Those particular geese only lay golden eggs until you kill them.

My guess is they got greedy and then got attention. It was fine and good when they took PimpDaddy's caddy because drugs, but not so fine when they took his grandma's house too because he parked there for an hour last tuesday.

man you're not even trying with the racial dogwhistles here but it speaks to a deeper truth
The racial aspect of this is a great big elephant-in-the-room stomping-on-your-toes issue in this situation. I figure if you're gonna whistle about it, whistle loud.
Curious, where was race mentioned?
> when they took PimpDaddy's caddy because drugs

...which noonespecial acknowledged was a racial "dog whistle", although I think it's just an insinuation, not a "dog whistle."

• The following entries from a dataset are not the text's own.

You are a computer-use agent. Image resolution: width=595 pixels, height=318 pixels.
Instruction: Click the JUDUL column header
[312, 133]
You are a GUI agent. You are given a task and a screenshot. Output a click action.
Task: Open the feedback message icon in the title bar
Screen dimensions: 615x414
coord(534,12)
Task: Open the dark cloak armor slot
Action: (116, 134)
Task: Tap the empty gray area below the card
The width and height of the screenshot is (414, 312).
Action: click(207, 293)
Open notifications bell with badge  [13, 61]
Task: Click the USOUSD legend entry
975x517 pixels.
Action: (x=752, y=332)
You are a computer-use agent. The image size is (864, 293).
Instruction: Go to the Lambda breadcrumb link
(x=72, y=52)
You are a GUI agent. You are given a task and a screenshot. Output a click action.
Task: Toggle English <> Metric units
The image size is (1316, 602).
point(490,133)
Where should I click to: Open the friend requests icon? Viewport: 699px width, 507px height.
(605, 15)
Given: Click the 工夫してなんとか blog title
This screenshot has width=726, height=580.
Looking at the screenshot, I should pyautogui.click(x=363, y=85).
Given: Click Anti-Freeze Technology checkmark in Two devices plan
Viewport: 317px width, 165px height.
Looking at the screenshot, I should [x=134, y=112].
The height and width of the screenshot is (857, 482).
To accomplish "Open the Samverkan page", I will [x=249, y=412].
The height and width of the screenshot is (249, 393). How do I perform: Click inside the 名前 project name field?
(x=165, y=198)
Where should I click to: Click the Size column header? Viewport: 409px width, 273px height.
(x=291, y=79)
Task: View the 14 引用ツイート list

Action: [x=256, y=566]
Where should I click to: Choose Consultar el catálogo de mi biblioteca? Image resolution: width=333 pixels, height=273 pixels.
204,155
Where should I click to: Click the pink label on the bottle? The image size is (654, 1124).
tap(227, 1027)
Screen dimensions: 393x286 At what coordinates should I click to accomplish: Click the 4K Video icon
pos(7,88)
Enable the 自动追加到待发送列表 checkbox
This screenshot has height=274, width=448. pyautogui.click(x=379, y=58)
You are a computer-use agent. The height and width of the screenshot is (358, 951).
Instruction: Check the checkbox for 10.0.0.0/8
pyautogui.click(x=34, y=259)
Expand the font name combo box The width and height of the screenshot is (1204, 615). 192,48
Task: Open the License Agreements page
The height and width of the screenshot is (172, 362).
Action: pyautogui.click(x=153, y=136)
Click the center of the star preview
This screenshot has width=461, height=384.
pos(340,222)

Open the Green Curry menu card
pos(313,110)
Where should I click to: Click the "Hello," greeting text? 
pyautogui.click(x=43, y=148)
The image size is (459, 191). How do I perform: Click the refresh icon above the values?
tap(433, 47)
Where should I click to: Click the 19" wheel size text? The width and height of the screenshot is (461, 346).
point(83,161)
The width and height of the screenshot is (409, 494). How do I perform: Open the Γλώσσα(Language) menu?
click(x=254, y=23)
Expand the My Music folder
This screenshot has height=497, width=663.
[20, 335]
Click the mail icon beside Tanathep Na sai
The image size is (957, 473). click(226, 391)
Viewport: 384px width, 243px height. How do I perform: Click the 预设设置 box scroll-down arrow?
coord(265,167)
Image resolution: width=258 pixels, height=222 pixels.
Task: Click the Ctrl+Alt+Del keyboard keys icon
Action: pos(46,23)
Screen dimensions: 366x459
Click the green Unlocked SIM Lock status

if you're incapable of reading subtext i can't help you, apologies
In the world of interconnectivity news travels fast. Take for example, ebola. Everyone was informed about it and hospitals took great measures because of an unprecedented disease awareness. Twitter, Youtube, Facebook, and Google make incredibly powerful distribution channels.

In the past, TV stations were incentivized to work with local police for a large percentage of their news stories, so they couldn't publish defamatory content. In today's world brains are connected more efficiently. One of the benefits is increase in transparency. For example, the ratio of security cameras to civilian cameras has flipped. Civilians have much better oversight over people they pay to protect them, increasing accountability. Similarly, the ratio of news publishers has flipped to civilians. Now the press has to follow reddit and twitter posts or risk loosing readership.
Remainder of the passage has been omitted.